### WORK TO DO
In the C++ copy constructor excerpt, list every member function declared in the public section of class Line, copying each declaration as written there.

### SELECTED PASSAGE
* Begin *

Is it because we passed line as an argument to display? So does passing an object as an argument always invoke the copy constructor?

#include <iostream>

using namespace std;

class Line {

   public:
      int getLength( void );
      Line( int len );             // simple constructor
      Line( const Line &obj);  // copy constructor
      ~Line();                     // destructor

   private:
      int *ptr;
};

// Member functions definitions including constructor
Line::Line(int len) {
   cout << "Normal constructor allocating ptr" << endl;
   
   // allocate memory for the pointer;
   ptr = new int;
   *ptr = len;
}

Line::Line(const Line &obj) {
   cout << "Copy constructor allocating ptr." << endl;
   ptr = new int;
   *ptr = *obj.ptr; // copy the value
}

Line::~Line(void) {
   cout << "Freeing memory!" << endl;
   delete ptr;
}

int Line::getLength( void ) {
   return *ptr;
}

void display(Line obj) {
   cout << "Length of line : " << obj.getLength() <<endl;
}

// Main function for the program
int main() {
   Line line(10);

   display(line);

   return 0;
}

Which prints out:

Normal constructor allocating ptr
Copy constructor allocating ptr.

* End *

### DATA SEGMENT
* Begin *

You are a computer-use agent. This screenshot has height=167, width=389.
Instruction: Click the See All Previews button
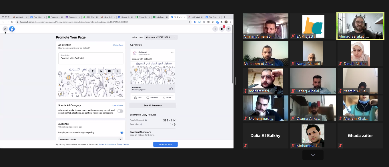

* End *

### PROBLEM SOLUTION
- int getLength( void );
- Line( int len );
- Line( const Line &obj);
- ~Line();